DSPP Fall Workshop
Galit Atlas, Ph.D.
11/12/2021 - 5pm-7pm (2 CE Credits)
11/13/2021 - 9am-12pm (3 CE Credits)
Meeting Location: Zoom
This workshop will focus on ideas from Atlas' new book Emotional inheritance. It will introduce a relational model to thinking about the ways two subjectivities collude in promoting dissociation and the ways inherited trauma both finds shelter and comes to life in the analytic dyad. Atlas will discuss cases from her upcoming book to illustrate how patient and analyst enter each other's inner world and discover themselves as participants within each other's psychic life. The cases will focus on loss and early trauma, the regulation of aggression, as well as the power of analytic love to address the many faces of inherited trauma.
Learning objectives:
1. Participants will be able to define inherited trauma.
2. Participants will be able to explain the term Erotic Reparation.
3. Participants will be able to identify the analyst's dissociation as a defense against her family trauma.
4. Participants will be able to explain the ways emotional inheritance shapes are behavior.
5. Participants will be able to give at least one example of how analyst and patient collude in order to avoid pain.
6. Participants will be able to describe the relation between analytic love and regulation of aggression.
Presenter Bio:
Dr.

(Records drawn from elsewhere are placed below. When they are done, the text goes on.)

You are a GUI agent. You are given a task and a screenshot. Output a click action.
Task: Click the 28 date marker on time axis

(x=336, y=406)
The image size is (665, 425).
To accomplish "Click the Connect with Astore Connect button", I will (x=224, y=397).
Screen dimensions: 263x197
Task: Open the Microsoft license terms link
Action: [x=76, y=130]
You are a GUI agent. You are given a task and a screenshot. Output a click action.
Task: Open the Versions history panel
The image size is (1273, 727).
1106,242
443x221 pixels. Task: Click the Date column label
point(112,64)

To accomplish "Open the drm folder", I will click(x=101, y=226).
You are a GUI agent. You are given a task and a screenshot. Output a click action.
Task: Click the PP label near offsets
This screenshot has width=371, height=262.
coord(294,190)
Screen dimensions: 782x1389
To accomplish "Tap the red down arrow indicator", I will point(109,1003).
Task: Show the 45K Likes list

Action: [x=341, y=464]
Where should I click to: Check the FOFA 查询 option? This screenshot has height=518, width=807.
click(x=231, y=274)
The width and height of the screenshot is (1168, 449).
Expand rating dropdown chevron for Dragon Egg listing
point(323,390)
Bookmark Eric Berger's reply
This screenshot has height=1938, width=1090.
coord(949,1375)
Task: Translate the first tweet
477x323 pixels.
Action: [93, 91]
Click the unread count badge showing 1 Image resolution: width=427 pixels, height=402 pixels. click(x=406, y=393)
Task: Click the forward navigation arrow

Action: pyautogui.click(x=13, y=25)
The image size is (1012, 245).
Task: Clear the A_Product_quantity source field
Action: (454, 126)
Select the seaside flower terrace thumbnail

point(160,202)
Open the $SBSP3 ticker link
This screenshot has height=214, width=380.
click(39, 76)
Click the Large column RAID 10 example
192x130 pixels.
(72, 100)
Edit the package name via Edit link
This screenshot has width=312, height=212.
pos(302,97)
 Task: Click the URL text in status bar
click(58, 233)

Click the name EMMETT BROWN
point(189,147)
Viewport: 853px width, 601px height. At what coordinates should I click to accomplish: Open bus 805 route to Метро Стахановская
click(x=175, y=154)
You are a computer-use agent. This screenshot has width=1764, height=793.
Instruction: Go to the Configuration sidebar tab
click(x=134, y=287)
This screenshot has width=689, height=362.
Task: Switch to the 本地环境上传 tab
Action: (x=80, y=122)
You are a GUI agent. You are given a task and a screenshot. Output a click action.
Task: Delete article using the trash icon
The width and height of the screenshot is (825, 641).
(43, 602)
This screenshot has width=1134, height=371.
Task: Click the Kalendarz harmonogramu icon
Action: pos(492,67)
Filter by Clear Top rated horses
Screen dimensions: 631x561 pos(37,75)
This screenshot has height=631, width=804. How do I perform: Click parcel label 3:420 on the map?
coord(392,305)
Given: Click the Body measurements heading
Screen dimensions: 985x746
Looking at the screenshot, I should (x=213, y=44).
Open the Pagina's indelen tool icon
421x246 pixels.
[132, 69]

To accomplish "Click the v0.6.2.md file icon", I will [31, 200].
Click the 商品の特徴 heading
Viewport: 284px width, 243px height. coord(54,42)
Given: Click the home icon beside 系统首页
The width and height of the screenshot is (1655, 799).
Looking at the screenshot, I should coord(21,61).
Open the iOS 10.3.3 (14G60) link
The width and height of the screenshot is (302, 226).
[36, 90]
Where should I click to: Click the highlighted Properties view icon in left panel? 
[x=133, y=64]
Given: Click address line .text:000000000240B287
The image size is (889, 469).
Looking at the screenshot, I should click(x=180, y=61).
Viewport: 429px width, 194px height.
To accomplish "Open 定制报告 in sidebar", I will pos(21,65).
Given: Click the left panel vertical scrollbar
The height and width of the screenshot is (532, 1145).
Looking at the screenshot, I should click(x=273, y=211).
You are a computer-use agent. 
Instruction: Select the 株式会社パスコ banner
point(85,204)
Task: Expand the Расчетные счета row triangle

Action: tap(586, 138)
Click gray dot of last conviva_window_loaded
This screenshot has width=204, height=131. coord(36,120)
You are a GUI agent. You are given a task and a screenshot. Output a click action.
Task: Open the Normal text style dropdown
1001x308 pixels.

Galit Atlas is on the faculty at NYU Postdoctoral Program in Psychotherapy and Psychoanalysis, and faculty at the Four Year Adult and National Training Programs at NIP. She is the author of The Enigma of Desire: Sex, Longing and Belonging in Psychoanalysis (Routledge, 2015) and Dramatic Dialogue: Contemporary Clinical Practice (co-authored with Lewis Aron, Routledge, 2017). She is the editor and a contributor to When Minds Meet: The Work of Lewis Aron (Routledge,2020). Her next book Emotional Inheritance: A Therapist, Her Patients and the Legacy of Trauma will be published by Little Brown in January 2022. Atlas serves on the editorial board of Psychoanalytic Perspectives and is the author of articles and book chapters that focus primarily on gender and sexuality. Her New York Times article "A tale of Two Twins" was the winner of a 2016 Gradiva award. Atlas is a psychoanalyst and clinical supervisor in private practice in New York City.